The reality is, however, that while marketing leaders may have access to thousands of data points and hundreds of reports, they may not be focused on those that are most impactful to the business—especially when the marketplace is changing so rapidly. I’ve narrowed it down to what I see as the three most critical reports that CMOs need to have at their fingertips right now:

Lead-To-Revenue Report

Are your MQLs producing revenue? Can you prove it? It seems like a simple and straightforward concept to be able to track the marketing source of a lead and ensure that the data is ‘credited’ with the eventual opportunity and associated revenue.

However, in reality, B2B sales are long in duration and incredibly complex, involving multiple people on the account and multiple touchpoints and channels throughout the buyer’s journey.  In addition, sales is often incentivized to generate their own leads that end up competing with or even overriding marketing-generated leads in the CRM. In order to ensure the sanctity of this data and the corresponding report(s), it is critical that the CMO is well aligned with the head of sales with regards to the process for generating leads and opportunities.

Pro Tip: Whoever initially generated the lead (marketing or sales) should follow through all the way to creating the opportunity in order to preserve the data flow. An additional benefit of this is that you’ll be able to consistently and accurately measure average time to close.

Pipeline Velocity Report

How do you demonstrate—via data—that marketing is aligned with sales? Marketing leaders talk about their close partnership with sales on a regular basis (read: constantly) but need to prove that their marketing qualified leads (MQLs) have a high rate of acceptance by sales, which means converting them to sales qualified leads (SQLs).  Marketing organizations that have set up a formal process for sales to accept and reject leads AND collect qualitative data on the reasons for rejection are those that are set up for success in reporting and measurement in this critical area.

For those organizations that are vested in account-based marketing (ABM), this changes the game entirely, because those marketers are pairing their portfolio of named accounts to a salesperson’s portfolio of named accounts. Hence, the goal would be to measure the effectiveness of the combined pair (marketing and sales) effectiveness (producing revenue) vs each individual effectiveness as described above. Most B2B organizations are not (yet) doing ABM reporting on the ratio of MQL to SQL because they have singular reporting structures and, therefore, no incentive to report jointly.

Pro Tip: Change the incentives and reward for both teams, reward both team members on the basis of shared metrics such as the level of overlap between sales and marketing account portfolios, the number of MQLs that convert to SQLs, and the number of SQLs that convert to opportunities.

Content Effectiveness Report

While many marketing teams today have established strong content strategies based on buyer personas, they still struggle to create seemingly straightforward content effectiveness reports that identify high- and low-performing content. While the content itself may be best in class, it is worthless unless marketing teams can demonstrate why it matters and what impact it has on the business.

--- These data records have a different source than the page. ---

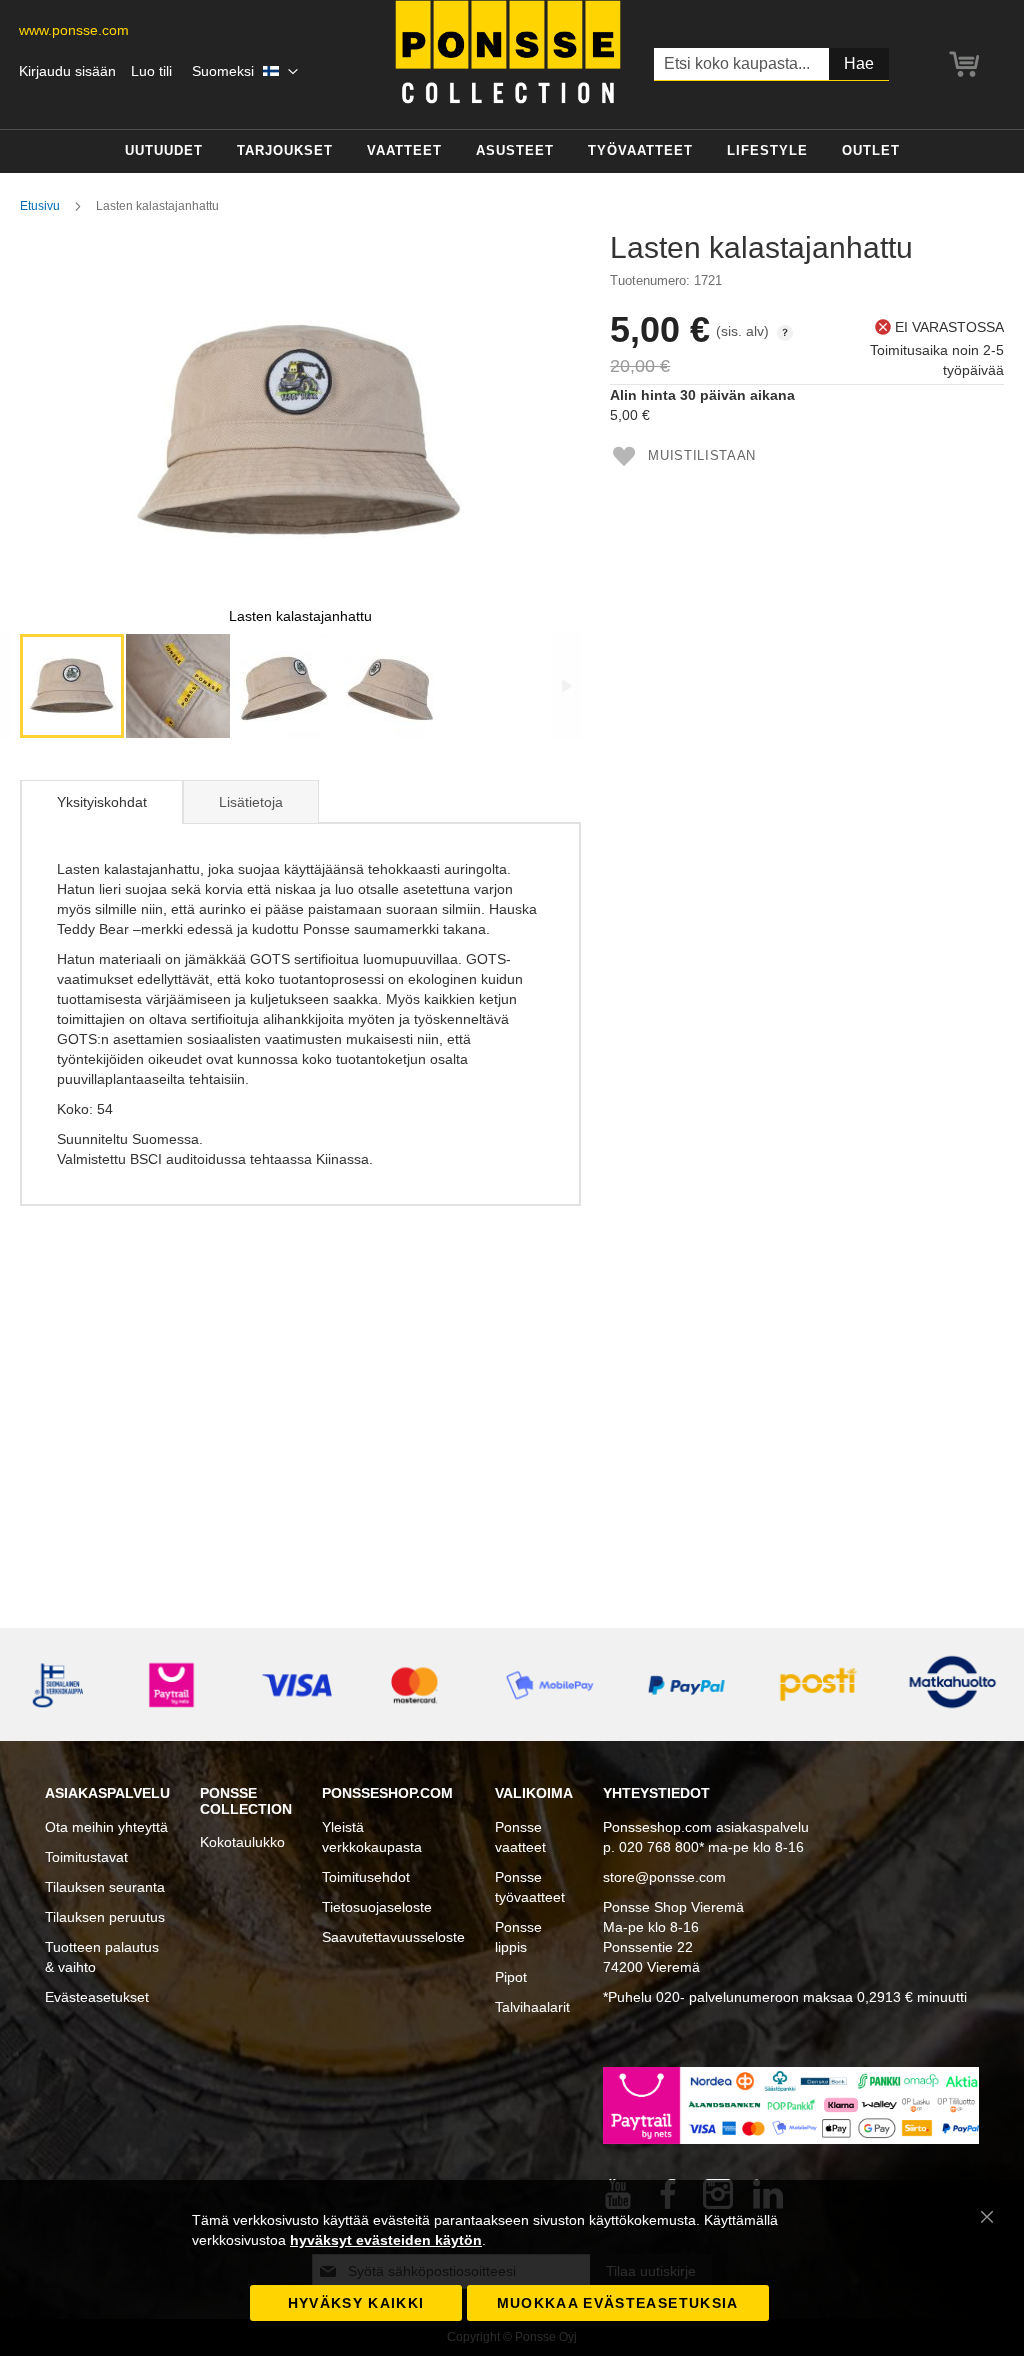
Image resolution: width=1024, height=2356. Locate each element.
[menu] (512, 151)
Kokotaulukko (242, 1842)
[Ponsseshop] (508, 52)
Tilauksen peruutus (105, 1917)
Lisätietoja (251, 802)
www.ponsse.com (74, 30)
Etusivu (40, 206)
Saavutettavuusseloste (393, 1937)
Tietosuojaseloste (377, 1907)
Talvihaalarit (532, 2007)
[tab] (101, 802)
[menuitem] (164, 151)
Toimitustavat (86, 1857)
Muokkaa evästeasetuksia (618, 2303)
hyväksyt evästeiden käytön (386, 2240)
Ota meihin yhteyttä (106, 1827)
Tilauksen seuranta (105, 1887)
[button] (245, 72)
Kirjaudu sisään (67, 71)
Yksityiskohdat (102, 802)
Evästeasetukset (97, 1997)
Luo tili (151, 71)
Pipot (511, 1977)
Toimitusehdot (366, 1877)
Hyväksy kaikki (356, 2303)
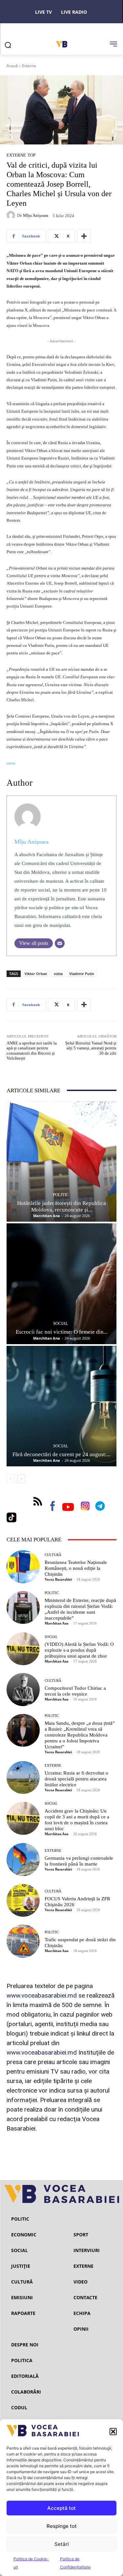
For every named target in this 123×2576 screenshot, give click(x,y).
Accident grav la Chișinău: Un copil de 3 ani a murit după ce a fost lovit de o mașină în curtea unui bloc (77, 1819)
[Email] (60, 943)
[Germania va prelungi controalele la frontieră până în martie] (23, 1859)
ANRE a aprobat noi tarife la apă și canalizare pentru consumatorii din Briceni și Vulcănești (32, 1051)
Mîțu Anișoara (35, 215)
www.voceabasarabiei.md (42, 1995)
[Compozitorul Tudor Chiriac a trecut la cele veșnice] (23, 1689)
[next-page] (21, 1479)
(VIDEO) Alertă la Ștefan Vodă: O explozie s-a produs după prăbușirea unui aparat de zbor (79, 1650)
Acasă (12, 65)
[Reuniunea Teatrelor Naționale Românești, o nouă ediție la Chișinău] (23, 1566)
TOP (31, 155)
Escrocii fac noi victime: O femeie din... (62, 1332)
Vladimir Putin (81, 973)
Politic (61, 1195)
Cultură (53, 1555)
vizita (58, 973)
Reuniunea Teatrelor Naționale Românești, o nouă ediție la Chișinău (76, 1568)
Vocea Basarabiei (58, 1579)
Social (60, 1323)
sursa (11, 763)
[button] (113, 2431)
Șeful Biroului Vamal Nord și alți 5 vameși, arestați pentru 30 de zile (90, 1048)
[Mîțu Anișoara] (12, 215)
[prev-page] (11, 1479)
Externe (29, 65)
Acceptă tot (61, 2508)
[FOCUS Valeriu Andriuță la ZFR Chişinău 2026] (23, 1900)
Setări (61, 2544)
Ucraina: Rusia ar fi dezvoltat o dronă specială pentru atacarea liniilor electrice (76, 1778)
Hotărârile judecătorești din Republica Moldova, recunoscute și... (61, 1206)
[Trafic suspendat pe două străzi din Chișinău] (23, 1941)
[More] (84, 236)
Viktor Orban (36, 973)
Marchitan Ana (46, 1215)
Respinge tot (62, 2526)
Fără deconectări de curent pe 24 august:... (61, 1454)
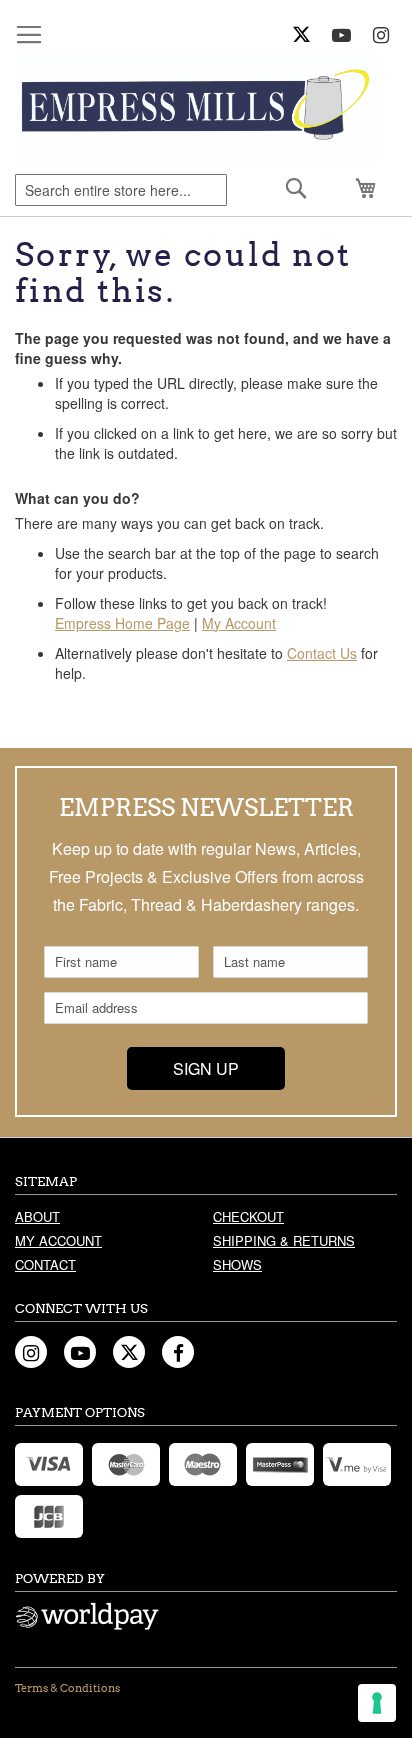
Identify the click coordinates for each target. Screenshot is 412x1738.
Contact (45, 1264)
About (37, 1216)
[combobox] (121, 190)
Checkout (248, 1216)
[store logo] (197, 109)
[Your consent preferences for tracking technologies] (377, 1703)
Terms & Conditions (67, 1688)
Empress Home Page (122, 623)
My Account (239, 623)
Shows (237, 1264)
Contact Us (322, 653)
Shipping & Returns (284, 1240)
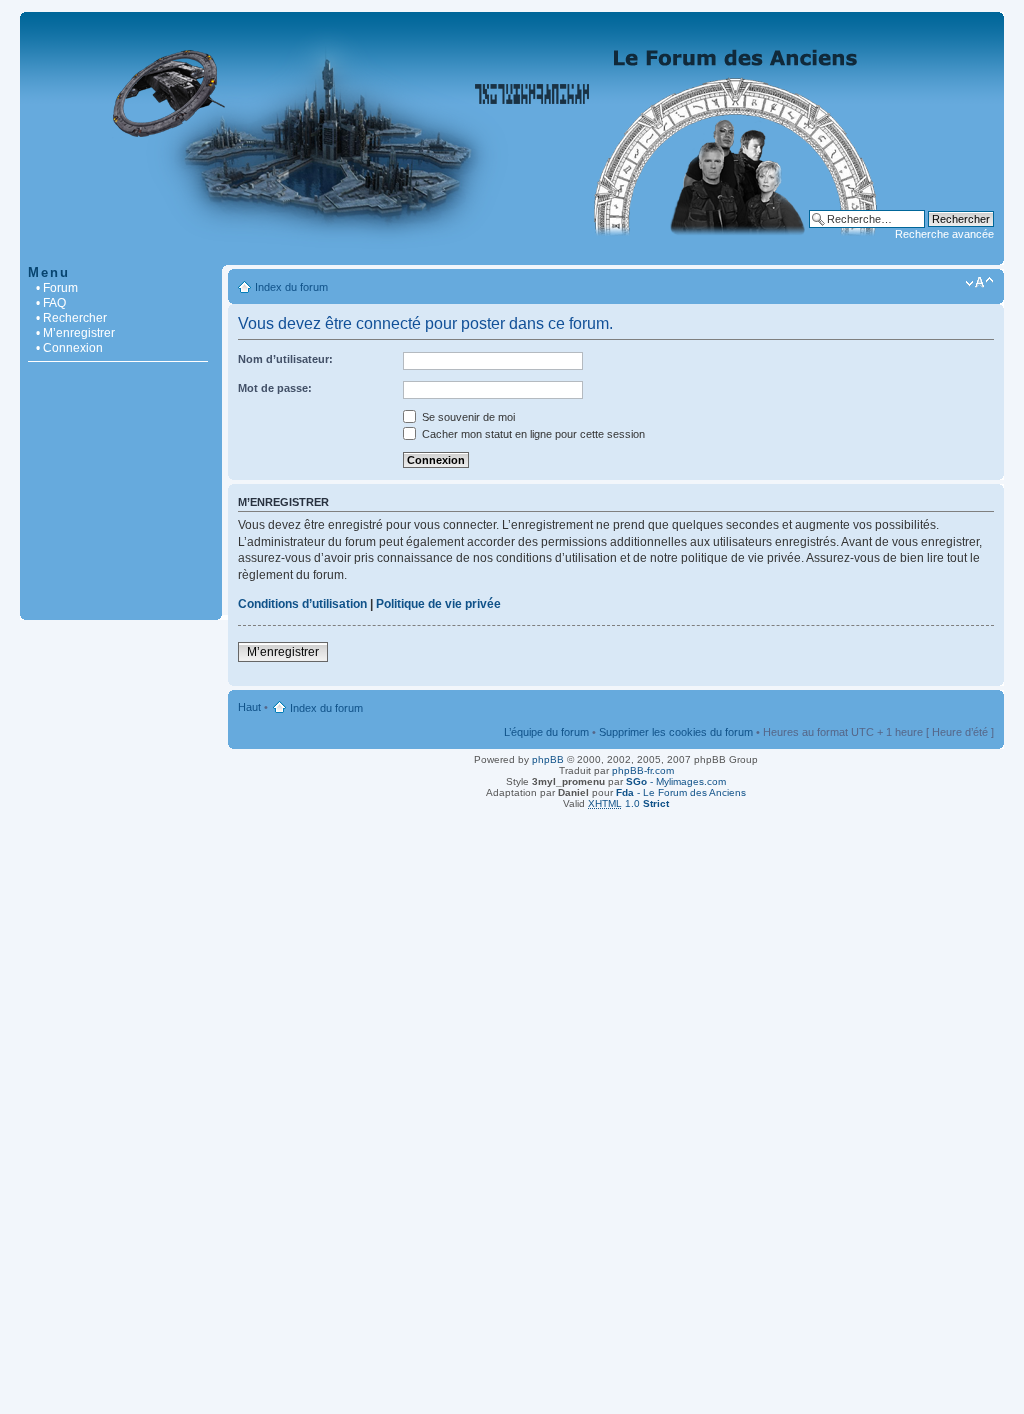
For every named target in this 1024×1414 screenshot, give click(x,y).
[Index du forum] (512, 254)
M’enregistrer (283, 652)
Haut (249, 707)
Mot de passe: (275, 388)
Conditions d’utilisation (302, 604)
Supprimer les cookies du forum (676, 732)
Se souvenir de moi (467, 417)
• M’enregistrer (75, 333)
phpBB (548, 759)
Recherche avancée (944, 234)
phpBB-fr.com (643, 770)
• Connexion (69, 348)
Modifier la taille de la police (979, 283)
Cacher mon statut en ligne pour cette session (532, 434)
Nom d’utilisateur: (285, 359)
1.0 (628, 803)
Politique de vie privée (438, 604)
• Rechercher (71, 318)
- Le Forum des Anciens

Normally, marketing reports take a person focus, (i.e. customer journeys or lead lifecycles), to track revenue impact, but you can also consider reporting with a content focus and measuring each asset all the way through to revenue. In a well-constructed system, those touchpoints are aligned via the person’s record. Given our proxy for money is people and our measurement for content is people (and their consumption of content), every content touchpoint can be attributed revenue. It’s the same data that supports the customer journey,  just viewed from a content perspective.

Pro Tip: If attributing revenue to individual content items is too much of a stretch, start with attributing content to MQLs. You can rank your content by the number of MQLs each asset created. And you can then weight the MQL division across the content structure.